##### SUPPLIED DATA #####

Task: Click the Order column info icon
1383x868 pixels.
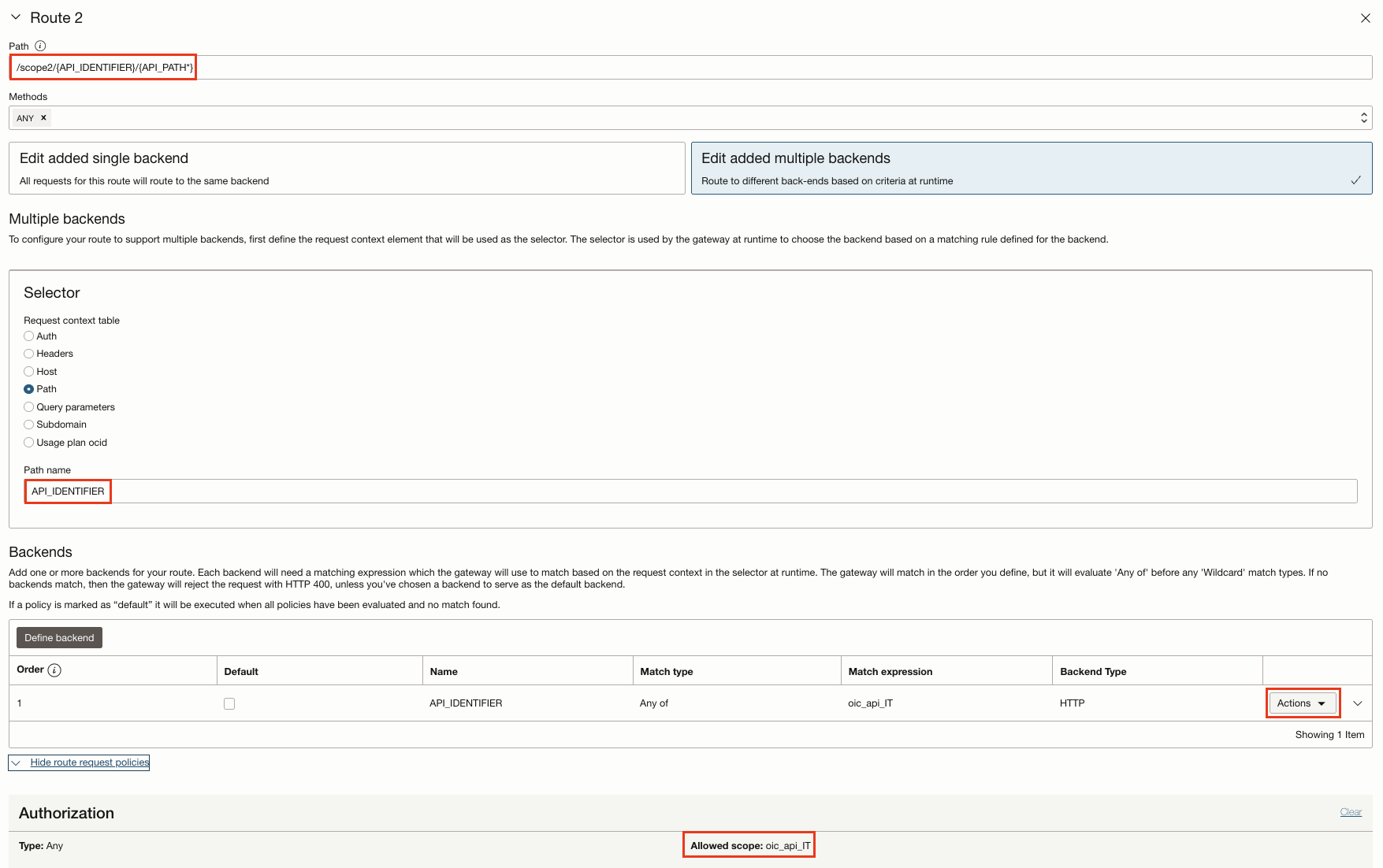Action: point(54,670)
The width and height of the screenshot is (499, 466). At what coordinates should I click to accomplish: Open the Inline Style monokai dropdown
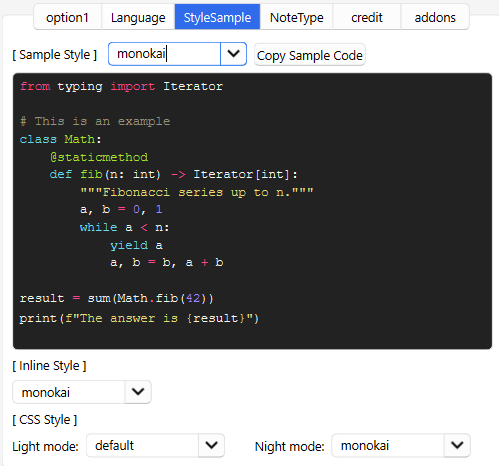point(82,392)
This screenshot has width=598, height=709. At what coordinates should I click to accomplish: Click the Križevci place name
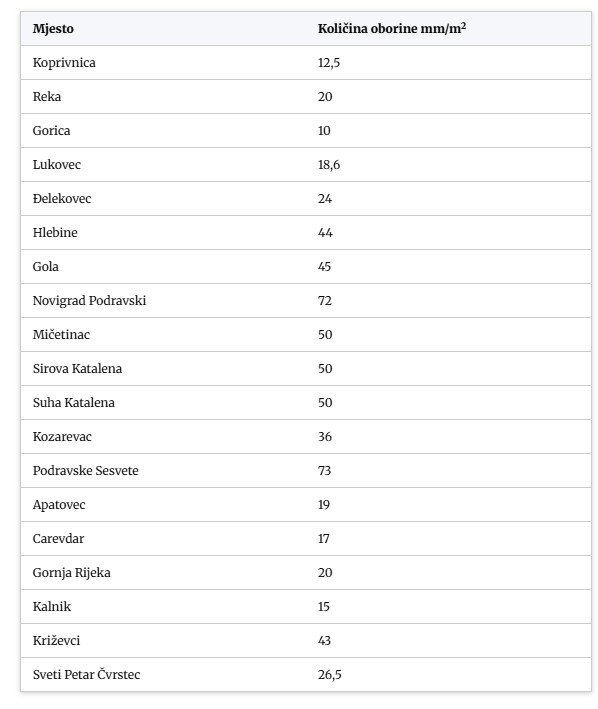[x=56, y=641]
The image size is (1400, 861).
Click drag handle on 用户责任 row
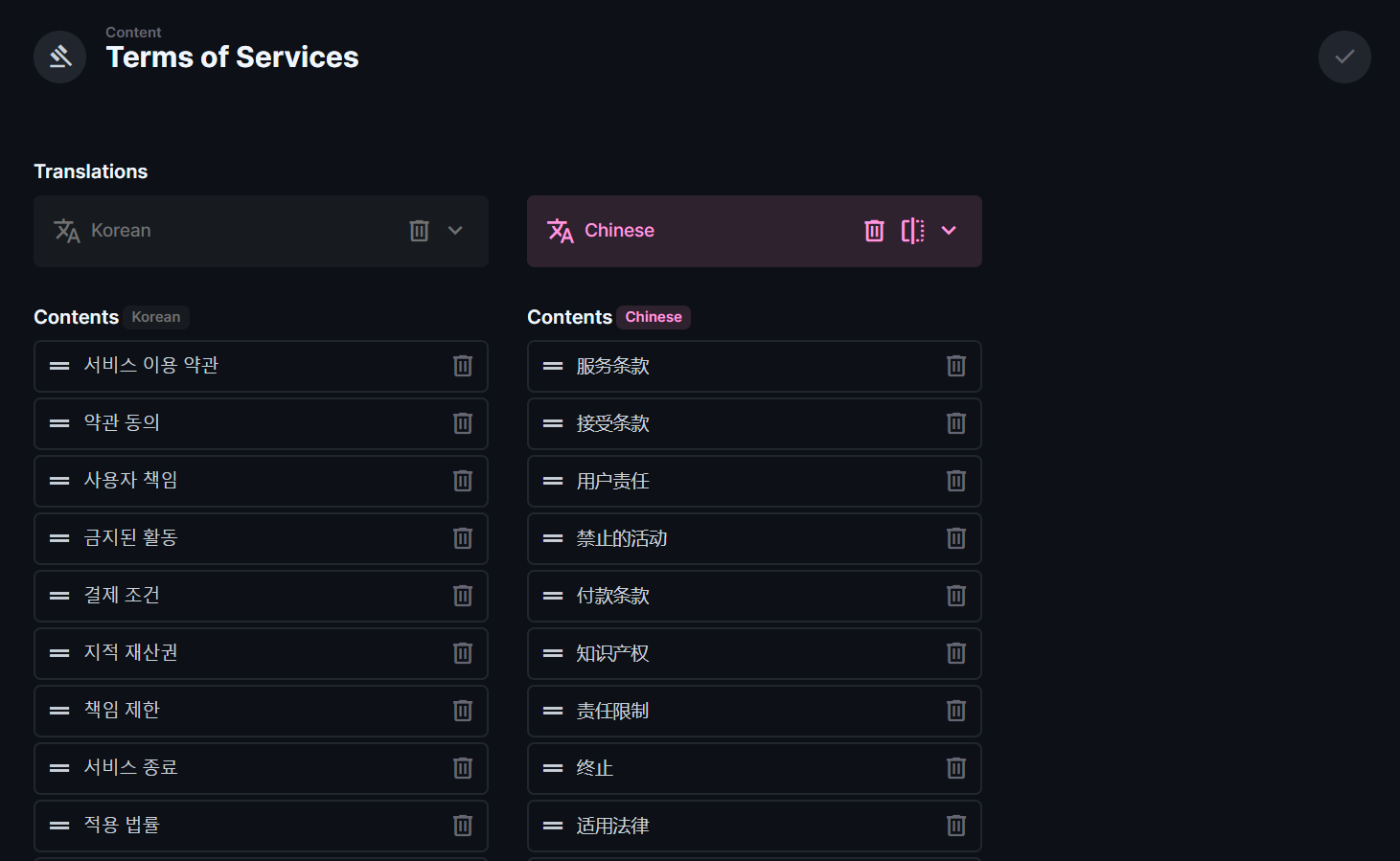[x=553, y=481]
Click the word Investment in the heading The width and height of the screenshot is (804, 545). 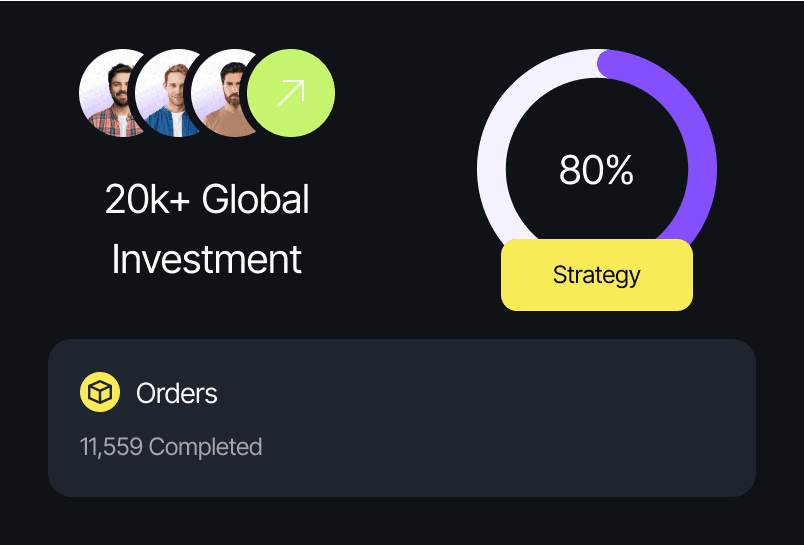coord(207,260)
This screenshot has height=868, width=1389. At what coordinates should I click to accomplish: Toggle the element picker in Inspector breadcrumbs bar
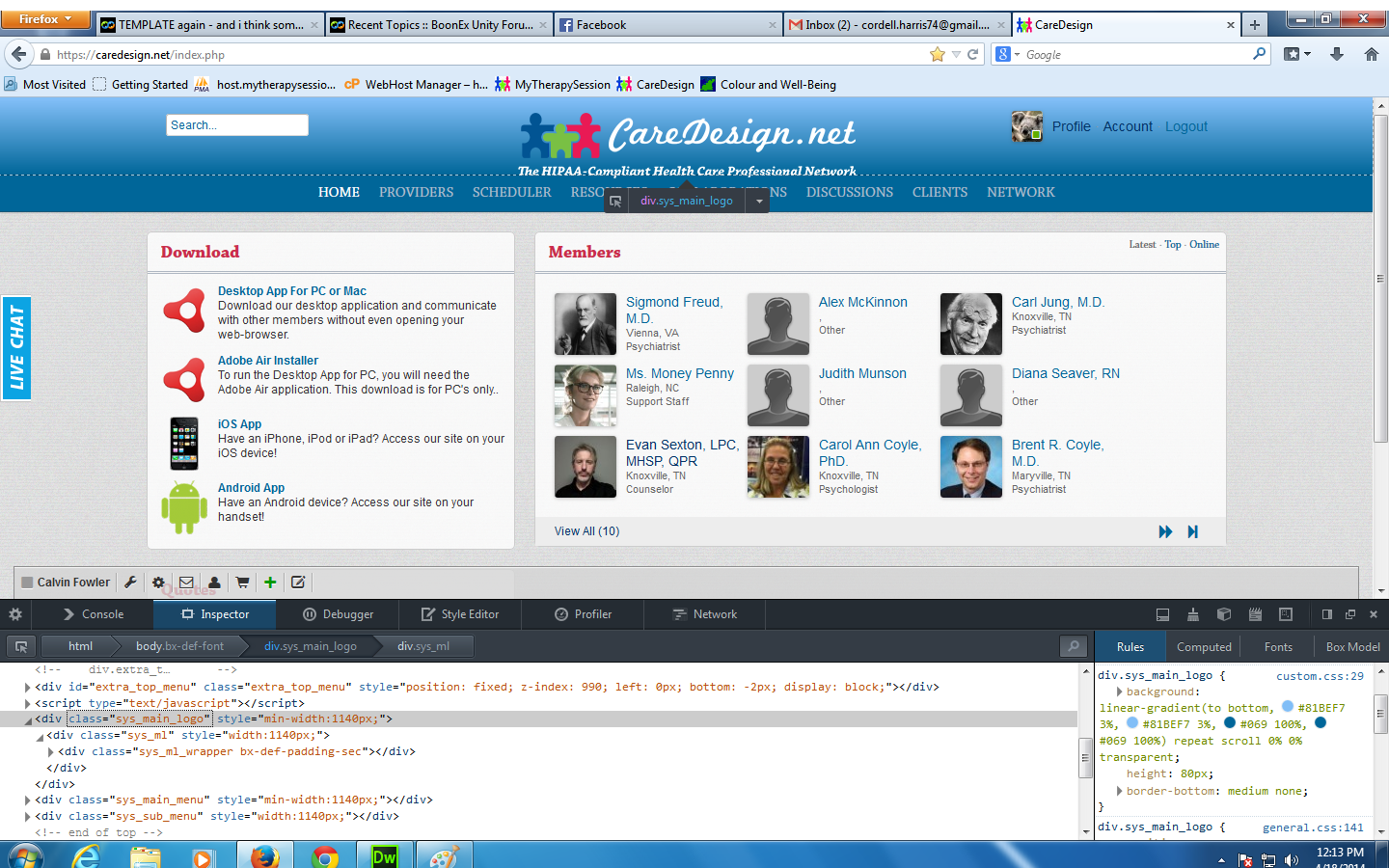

#####

From the entries above, pull out every line that contains the word "accomplish" and copy each one unchanged.

• _RESPONSE TO THIS TASK_
The width and height of the screenshot is (499, 466). At what coordinates should I click to accomplish: Open the Inline Style monokai dropdown
This screenshot has width=598, height=709. At what coordinates should I click to accomplish: Click the Križevci place name
This screenshot has height=868, width=1389. At what coordinates should I click to accomplish: Toggle the element picker in Inspector breadcrumbs bar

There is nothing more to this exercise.